▸ **To do**
Reproduce exactly the lines of the material beneath, from the line that contains "Open the orange help question-mark bubble" to the line that contains "Task: Open the Help link", both included, and no other lines.

▸ **Data for this exercise**
------

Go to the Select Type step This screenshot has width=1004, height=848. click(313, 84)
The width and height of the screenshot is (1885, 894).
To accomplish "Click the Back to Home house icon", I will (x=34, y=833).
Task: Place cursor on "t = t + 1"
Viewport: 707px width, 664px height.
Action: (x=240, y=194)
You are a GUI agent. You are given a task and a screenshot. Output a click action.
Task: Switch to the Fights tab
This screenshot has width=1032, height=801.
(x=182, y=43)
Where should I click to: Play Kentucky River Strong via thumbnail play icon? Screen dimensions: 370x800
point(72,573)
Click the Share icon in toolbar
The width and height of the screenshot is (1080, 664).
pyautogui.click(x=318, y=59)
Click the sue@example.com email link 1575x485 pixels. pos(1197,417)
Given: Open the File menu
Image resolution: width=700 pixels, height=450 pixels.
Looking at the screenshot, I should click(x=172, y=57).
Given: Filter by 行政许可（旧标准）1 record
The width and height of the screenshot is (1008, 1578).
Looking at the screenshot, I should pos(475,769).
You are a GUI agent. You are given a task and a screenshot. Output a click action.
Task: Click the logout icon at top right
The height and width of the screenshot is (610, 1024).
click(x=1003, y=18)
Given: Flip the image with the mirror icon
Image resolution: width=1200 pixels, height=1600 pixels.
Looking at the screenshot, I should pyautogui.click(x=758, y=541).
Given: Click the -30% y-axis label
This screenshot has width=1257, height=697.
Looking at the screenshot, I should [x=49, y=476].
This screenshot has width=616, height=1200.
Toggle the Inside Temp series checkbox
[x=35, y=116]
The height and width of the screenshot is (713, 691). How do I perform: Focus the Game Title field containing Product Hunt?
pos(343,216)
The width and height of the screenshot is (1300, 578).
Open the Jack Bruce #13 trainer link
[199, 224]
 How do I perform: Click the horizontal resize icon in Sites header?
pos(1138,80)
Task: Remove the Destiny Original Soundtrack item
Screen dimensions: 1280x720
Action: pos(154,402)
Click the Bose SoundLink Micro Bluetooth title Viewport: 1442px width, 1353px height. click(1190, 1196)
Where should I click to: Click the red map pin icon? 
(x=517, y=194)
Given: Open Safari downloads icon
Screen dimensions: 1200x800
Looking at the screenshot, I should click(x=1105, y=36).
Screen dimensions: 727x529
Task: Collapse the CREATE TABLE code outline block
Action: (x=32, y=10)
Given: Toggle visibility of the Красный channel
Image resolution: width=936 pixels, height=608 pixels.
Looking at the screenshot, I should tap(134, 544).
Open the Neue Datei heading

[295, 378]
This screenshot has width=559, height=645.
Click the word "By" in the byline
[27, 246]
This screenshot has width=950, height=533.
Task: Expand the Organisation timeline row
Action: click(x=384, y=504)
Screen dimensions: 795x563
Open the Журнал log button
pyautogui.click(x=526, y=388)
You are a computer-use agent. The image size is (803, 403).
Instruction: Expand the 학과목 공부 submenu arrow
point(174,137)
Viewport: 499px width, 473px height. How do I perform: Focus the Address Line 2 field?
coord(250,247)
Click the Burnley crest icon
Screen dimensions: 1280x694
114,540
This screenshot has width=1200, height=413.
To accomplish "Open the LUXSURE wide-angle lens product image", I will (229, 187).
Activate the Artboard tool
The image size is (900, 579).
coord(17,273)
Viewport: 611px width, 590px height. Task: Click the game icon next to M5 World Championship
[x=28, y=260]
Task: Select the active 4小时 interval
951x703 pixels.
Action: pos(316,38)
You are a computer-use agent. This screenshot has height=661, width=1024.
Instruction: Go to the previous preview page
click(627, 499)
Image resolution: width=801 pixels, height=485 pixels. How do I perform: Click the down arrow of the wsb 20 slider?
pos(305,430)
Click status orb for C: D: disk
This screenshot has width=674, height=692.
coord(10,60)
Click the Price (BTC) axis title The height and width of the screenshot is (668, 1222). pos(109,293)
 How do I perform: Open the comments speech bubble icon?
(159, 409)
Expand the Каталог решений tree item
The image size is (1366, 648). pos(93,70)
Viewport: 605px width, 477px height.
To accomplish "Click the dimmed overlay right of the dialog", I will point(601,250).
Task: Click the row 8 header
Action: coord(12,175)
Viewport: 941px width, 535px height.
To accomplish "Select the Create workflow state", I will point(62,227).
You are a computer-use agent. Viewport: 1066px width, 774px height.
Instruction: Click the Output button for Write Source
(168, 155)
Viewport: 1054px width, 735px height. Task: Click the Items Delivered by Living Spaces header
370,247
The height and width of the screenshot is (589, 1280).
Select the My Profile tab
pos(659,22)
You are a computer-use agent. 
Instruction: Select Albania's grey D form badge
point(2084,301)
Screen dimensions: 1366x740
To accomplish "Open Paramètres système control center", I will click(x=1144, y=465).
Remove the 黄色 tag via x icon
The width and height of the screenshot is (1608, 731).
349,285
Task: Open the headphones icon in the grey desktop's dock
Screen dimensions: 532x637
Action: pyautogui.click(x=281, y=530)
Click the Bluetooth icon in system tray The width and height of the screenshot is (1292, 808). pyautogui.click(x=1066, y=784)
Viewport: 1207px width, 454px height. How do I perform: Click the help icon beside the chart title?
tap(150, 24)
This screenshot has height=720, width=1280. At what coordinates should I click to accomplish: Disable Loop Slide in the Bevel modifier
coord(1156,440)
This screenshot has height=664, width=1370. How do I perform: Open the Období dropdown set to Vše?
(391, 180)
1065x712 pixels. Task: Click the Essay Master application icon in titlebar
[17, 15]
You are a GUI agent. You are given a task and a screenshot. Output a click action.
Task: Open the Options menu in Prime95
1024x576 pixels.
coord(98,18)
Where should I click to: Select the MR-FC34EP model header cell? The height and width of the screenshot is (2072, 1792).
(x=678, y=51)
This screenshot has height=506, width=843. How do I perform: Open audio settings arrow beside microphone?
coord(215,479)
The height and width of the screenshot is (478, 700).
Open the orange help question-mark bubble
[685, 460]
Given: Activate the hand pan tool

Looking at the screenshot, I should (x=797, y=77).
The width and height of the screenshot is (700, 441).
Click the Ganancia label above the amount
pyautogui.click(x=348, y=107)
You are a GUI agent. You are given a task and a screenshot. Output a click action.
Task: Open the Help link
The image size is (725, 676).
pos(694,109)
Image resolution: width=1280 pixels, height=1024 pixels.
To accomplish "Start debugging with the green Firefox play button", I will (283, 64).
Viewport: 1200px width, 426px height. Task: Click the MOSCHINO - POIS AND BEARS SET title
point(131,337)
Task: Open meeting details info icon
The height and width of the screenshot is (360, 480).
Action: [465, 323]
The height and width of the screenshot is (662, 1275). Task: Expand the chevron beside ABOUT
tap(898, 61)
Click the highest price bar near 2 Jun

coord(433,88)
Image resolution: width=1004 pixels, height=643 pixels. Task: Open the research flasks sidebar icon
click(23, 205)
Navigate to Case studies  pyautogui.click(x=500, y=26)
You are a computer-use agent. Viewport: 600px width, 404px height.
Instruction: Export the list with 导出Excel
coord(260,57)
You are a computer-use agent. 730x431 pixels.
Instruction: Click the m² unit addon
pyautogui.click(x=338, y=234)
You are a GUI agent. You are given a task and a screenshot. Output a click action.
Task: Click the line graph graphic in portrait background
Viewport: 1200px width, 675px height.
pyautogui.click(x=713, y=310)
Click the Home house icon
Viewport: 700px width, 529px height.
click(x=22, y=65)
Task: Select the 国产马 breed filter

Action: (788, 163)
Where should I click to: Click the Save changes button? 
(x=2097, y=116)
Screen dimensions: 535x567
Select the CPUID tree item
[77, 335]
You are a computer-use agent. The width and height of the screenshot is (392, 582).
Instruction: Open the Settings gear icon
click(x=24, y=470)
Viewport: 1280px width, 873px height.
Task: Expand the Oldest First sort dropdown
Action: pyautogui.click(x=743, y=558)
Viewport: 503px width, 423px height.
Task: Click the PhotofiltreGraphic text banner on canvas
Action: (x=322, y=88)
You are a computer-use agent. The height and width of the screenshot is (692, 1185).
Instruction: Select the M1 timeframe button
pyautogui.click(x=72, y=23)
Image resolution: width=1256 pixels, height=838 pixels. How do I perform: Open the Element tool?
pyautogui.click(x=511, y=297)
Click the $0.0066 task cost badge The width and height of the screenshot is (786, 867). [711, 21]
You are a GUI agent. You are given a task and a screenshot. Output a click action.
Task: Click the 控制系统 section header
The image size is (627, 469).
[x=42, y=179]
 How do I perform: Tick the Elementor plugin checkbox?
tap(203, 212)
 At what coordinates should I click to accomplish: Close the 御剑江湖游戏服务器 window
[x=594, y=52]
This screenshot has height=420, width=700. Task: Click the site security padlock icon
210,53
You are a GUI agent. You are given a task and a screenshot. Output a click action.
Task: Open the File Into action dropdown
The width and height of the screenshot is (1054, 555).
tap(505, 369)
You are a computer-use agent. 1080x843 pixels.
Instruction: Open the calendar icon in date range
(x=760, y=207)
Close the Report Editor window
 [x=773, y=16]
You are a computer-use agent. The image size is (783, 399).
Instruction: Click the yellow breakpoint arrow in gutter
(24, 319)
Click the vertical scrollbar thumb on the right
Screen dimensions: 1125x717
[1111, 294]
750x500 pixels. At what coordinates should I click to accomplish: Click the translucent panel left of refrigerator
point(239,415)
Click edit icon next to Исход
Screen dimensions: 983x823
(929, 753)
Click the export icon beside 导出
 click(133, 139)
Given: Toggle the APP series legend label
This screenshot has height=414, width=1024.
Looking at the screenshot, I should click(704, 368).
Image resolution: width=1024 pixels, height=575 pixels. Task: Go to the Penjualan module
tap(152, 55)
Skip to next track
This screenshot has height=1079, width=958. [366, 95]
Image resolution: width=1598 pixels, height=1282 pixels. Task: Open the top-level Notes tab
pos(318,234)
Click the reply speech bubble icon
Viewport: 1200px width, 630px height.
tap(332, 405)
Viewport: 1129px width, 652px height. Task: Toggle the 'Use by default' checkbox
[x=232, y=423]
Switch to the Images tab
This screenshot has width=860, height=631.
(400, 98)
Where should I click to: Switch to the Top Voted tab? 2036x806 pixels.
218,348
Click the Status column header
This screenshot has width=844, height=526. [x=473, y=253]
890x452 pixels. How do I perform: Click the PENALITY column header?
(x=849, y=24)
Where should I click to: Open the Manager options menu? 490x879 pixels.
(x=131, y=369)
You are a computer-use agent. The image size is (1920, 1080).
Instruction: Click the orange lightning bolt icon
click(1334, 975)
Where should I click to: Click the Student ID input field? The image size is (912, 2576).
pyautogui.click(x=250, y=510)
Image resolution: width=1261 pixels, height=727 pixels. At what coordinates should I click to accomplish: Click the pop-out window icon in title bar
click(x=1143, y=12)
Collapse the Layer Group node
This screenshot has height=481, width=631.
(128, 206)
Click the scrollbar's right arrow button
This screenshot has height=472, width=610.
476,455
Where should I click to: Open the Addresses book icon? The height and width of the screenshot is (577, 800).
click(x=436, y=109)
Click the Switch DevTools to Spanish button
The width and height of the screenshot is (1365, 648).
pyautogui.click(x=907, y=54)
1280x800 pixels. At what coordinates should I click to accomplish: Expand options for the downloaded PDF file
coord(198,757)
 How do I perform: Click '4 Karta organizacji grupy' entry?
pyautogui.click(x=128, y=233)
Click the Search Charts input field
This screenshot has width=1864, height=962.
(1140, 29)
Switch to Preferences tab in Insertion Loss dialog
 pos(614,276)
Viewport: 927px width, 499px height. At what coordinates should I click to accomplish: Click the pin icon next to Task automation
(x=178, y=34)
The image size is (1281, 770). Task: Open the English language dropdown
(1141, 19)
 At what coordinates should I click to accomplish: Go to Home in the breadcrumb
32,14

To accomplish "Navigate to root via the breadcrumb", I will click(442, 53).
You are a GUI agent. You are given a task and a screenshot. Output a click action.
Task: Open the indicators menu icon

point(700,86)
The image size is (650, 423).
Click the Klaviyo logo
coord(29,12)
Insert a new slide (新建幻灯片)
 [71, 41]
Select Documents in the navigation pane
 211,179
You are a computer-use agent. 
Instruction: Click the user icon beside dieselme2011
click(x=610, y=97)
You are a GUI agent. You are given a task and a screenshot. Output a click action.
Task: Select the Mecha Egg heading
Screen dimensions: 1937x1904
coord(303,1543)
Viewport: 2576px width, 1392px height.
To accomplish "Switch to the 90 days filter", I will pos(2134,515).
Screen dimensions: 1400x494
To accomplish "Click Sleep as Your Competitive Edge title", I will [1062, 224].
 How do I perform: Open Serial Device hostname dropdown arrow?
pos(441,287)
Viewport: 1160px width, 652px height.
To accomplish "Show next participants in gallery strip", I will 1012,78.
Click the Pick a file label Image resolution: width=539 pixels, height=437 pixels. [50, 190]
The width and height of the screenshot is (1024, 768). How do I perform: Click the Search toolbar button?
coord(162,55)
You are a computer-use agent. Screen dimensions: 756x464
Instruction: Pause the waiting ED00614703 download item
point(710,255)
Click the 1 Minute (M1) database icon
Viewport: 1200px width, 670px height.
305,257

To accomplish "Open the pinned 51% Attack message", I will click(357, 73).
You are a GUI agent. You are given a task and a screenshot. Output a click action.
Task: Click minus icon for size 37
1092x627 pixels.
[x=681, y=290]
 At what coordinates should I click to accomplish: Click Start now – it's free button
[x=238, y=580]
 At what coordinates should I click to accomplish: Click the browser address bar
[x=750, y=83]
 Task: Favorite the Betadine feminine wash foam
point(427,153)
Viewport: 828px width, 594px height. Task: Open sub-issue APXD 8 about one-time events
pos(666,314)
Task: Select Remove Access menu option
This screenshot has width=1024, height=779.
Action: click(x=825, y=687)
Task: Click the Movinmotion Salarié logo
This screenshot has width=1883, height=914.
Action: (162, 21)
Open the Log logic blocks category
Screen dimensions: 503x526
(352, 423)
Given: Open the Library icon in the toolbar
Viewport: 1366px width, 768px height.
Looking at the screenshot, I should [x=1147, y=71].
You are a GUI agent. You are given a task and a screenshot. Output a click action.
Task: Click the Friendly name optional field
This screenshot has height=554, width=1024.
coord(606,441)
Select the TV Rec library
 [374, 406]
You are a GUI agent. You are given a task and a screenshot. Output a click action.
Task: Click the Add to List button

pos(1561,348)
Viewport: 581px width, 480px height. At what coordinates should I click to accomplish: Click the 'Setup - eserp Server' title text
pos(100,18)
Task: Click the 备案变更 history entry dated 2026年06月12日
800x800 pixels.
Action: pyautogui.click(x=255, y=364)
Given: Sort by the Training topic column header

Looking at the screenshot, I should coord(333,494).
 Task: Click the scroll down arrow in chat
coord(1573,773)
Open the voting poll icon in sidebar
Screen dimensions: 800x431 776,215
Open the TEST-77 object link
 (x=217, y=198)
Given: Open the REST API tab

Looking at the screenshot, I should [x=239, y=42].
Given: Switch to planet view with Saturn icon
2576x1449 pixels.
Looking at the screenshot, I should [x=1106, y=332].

------

▸ **Solution**
Open the orange help question-mark bubble
[685, 460]
Given: Activate the hand pan tool

Looking at the screenshot, I should (x=797, y=77).
The width and height of the screenshot is (700, 441).
Click the Ganancia label above the amount
pyautogui.click(x=348, y=107)
You are a GUI agent. You are given a task and a screenshot. Output a click action.
Task: Open the Help link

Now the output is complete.